Secondo i dati del Consorzio per la Bonifica della Capitanata, l’invaso di Occhito sul Fortore – con una capacità complessiva di circa 333 milioni di metri cubi – ha superato quota 47 milioni. Un valore nettamente superiore ai 31,5 milioni registrati nello stesso periodo dell’anno scorso, ma ancora distante dalle medie storiche e soprattutto dalle quantità necessarie per programmare con serenità la stagione irrigua primaverile ed estiva.
A richiamare alla prudenza è il presidente di Confagricoltura Puglia, Antonello Bruno, che invita a non confondere il recupero con la soluzione del problema. «Uscire dalla logica dell’emergenza non è uno slogan, ma un imperativo di sopravvivenza economica. Il lieve recupero idrico attuale dei principali invasi non deve diventare un alibi per l’inerzia.

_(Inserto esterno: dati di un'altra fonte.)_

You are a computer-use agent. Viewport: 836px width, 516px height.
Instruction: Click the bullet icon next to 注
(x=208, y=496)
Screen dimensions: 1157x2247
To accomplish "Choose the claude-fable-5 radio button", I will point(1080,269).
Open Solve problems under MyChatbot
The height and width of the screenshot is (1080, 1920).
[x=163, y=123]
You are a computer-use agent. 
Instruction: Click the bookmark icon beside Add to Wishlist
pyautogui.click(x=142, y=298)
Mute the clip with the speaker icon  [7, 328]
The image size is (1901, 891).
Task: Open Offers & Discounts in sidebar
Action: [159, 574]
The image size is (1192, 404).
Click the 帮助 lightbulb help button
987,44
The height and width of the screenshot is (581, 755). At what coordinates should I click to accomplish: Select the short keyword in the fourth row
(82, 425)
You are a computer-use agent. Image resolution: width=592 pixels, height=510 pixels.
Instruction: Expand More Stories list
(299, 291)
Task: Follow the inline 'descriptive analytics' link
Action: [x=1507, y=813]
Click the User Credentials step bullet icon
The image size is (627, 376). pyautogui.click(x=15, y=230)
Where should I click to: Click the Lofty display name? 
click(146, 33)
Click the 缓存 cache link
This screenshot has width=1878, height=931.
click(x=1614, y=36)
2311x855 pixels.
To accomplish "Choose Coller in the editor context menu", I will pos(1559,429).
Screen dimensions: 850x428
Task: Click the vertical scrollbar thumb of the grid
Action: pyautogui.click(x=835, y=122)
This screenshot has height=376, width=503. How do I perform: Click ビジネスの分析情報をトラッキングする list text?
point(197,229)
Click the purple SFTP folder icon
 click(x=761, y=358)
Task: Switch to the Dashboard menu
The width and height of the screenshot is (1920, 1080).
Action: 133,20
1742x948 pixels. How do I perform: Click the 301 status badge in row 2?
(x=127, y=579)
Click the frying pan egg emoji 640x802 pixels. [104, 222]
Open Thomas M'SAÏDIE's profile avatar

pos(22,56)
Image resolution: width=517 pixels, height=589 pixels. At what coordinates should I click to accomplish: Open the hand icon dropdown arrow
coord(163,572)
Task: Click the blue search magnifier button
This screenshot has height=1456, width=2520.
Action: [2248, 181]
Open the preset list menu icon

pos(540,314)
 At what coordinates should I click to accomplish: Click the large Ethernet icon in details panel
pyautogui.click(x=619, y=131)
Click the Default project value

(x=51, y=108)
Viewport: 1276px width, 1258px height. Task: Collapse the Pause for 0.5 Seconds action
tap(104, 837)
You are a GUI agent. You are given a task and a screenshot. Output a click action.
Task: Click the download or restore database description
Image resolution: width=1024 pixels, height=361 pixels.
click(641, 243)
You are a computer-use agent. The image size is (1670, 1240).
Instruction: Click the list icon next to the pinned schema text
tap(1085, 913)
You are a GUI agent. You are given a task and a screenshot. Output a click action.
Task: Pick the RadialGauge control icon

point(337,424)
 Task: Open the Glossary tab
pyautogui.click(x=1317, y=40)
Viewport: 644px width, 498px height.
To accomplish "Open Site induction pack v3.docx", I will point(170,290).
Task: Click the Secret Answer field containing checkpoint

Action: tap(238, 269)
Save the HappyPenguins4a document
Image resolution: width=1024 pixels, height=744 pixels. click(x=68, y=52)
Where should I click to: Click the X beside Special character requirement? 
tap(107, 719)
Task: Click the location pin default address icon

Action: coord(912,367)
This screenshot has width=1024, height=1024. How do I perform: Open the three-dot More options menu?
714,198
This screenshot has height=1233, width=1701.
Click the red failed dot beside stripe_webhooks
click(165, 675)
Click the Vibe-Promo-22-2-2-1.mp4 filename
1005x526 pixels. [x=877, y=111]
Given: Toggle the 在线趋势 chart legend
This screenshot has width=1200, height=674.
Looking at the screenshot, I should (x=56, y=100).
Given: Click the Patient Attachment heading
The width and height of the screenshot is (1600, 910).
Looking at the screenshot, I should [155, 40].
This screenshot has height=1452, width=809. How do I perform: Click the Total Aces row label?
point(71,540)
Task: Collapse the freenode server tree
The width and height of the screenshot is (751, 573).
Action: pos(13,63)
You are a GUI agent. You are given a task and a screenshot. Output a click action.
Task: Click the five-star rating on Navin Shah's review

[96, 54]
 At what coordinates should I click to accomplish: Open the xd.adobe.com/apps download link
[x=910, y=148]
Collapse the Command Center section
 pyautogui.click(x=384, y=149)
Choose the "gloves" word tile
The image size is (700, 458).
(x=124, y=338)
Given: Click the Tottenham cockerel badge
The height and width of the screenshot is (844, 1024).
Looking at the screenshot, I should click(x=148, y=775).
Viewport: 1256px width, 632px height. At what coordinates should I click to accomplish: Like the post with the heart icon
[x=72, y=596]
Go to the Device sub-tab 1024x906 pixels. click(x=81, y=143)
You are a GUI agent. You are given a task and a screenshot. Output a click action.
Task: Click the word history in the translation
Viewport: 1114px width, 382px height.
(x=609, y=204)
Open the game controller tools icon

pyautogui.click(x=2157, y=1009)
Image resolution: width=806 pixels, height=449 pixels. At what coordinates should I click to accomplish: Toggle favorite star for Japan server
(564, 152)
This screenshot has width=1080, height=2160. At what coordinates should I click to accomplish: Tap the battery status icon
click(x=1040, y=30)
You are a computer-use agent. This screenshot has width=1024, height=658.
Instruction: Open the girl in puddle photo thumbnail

Il cambiamento climatico, con la sua alternanza tra siccità prolungata e piogge torrenziali, sta desertificando i nostri territori», afferma.
Una situazione che colpisce in modo diretto il settore primario, da sempre il più esposto alla scarsità d’acqua. «L’agricoltura è il comparto che utilizza la risorsa idrica in modo più responsabile, restituendola all’ambiente attraverso il ciclo biologico, eppure continua a pagare il prezzo più alto della crisi, con costi di approvvigionamento ormai insostenibili», sottolinea ancora Bruno.
Confagricoltura Puglia individua nella gestione dei Consorzi di Bonifica uno snodo decisivo: strutture chiamate non solo alla distribuzione dell’acqua, ma alla tutela e all’efficienza delle infrastrutture, riducendo al minimo le perdite di rete. Tuttavia, questo non è sufficiente senza una visione più ampia. «Serve un cambio di paradigma tecnologico e politico. È necessario potenziare la capacità di accumulo degli invasi esistenti, spesso compromessa da interrimenti mai rimossi, e investire con decisione nel riutilizzo delle acque reflue affinate», evidenzia il presidente.
Accanto agli interventi infrastrutturali, Confagricoltura indica come priorità l’innovazione dei sistemi irrigui e la formazione continua degli imprenditori agricoli, affinché l’uso dell’acqua diventi sempre più mirato ed efficiente. «La “goccia” deve essere considerata un fattore produttivo da ottimizzare, non uno spreco», rimarca Bruno.
L’acqua, conclude l’associazione, è oggi un elemento strategico che incrocia ambiente, produzione agricola ed equilibrio sociale. «Per troppo tempo è stata vittima dell’inerzia politica. Occorre rimetterla al centro dell’agenda nazionale, con un monitoraggio trasparente e indipendente dei piani di gestione. Solo trasformando la scarsità in uno stimolo all’efficienza l’agricoltura pugliese potrà guidare una vera transizione sostenibile, a beneficio dell’intero ecosistema regionale».